I, too, think it would have worked. For all the reasons others have mentioned before: similar background and values, they shared many things and completed each other in other aspects. They had a great love for each other that lasted through 20 difficult years. I don't think that living together would have been more difficult than living apart.
And, additionally, I'm a romantic and believe that there are people who are meant to be with and for each other. THE one person in the world who is meant for you and vice versa, no matter what. And I think this is what Ennis and Jack were for each other.
But when? When they were 19, not parting after Brokeback? Maybe. But both were so young and unexperienced then. They were both still teenagers.

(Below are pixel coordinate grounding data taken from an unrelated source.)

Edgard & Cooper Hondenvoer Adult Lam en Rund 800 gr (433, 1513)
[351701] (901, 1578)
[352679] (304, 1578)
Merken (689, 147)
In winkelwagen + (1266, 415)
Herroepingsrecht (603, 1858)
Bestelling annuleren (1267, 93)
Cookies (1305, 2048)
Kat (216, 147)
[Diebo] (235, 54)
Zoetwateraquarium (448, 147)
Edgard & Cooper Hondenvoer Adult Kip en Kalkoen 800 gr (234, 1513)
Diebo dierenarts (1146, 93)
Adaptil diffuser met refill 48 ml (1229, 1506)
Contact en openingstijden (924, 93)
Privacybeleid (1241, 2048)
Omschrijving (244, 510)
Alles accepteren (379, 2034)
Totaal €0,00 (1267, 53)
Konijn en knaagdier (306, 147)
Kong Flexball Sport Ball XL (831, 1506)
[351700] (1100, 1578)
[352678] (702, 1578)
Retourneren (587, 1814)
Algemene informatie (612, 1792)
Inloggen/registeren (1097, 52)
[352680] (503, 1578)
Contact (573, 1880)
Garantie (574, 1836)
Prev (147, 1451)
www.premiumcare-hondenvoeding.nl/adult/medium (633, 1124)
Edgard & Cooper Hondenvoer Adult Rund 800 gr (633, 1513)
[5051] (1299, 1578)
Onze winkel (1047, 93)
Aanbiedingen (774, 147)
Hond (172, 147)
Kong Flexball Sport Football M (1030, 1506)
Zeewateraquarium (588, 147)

In general, I think that you have to be older than that to be mature enough for lifelong commitments.
On the other side, my husband and I were 17, going on 18 when we came together. And it works for more than 20 years now. So it is possible. But we had not to fight homophobia (internalized and from other people) and poverty with little prospects. ("Pair of deuces, going nowhere").

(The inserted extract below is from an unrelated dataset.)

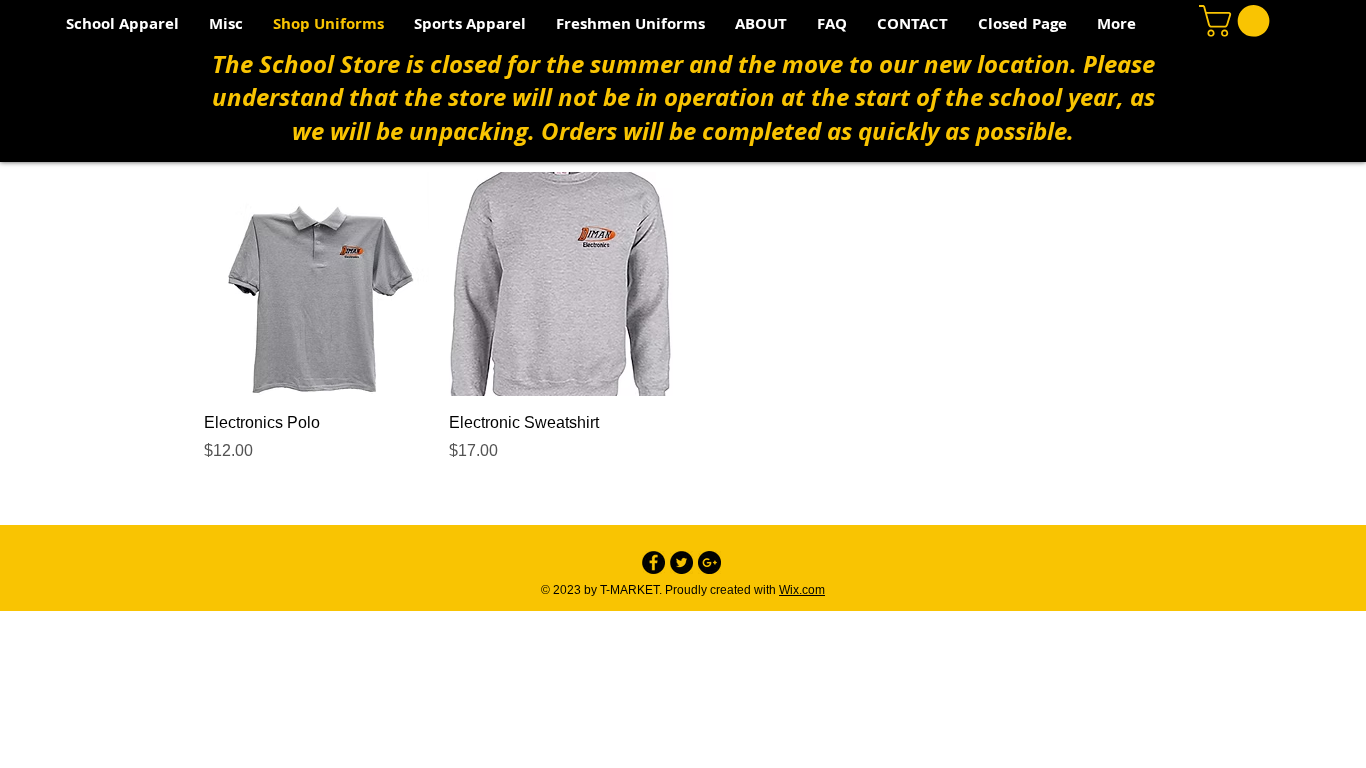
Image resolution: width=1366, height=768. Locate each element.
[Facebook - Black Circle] (653, 562)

After the reunion? Yes, I think it could have worked then. But I can't see Ennis leaving his family at this time, the girls still so little. Just for the sake of discussion: even if he hadn't been in love with another man, but another woman (ot there was no homophobia at all in the world) and all his fears and demons wouldn't have had a voice, he still would have stuck with what he got. Out of loyalty and duteousness.
After the divorce? Yes. I guess the post divorce scene is the moment in the movie when we all want to yell at Ennis: go for it, don't let Jack down again. This is your chance!
Later, at any time between divorce and lake scene? Yes.
At the end, around or after the lake scene? Again: yes. We've discussed the "What if Jack hadn't died?" many times and I'm still convinced that Ennis was almost there, almost had made all the way around the coffeepot, had almost found the handle (paraphrasing Lee here, because her analogy is so beautiful, hope you don't mind. BTW: Amanda (?) once said something about 'creating our own Brokieisms' and this phrasing is definately one. I've seen it couple of times).